### [What to work on]
Copy out the lines starting at the one containing "You are a GUI" and ending at the one containing "point(1375,14)", with both included.

### [Input]
+++

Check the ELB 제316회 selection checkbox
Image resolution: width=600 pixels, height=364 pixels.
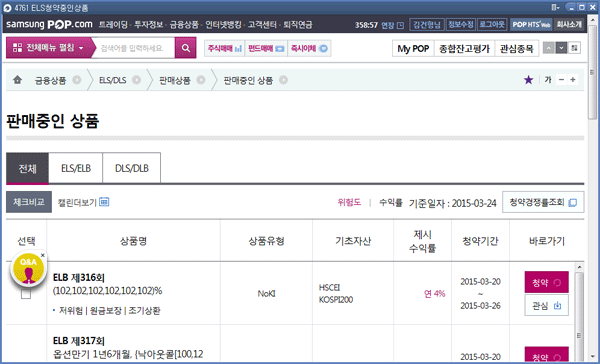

+++

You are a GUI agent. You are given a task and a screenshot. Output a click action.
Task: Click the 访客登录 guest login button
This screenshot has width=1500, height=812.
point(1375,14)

+++

### [Result]
You are a GUI agent. You are given a task and a screenshot. Output a click action.
Task: Click the 访客登录 guest login button
This screenshot has width=1500, height=812.
point(1375,14)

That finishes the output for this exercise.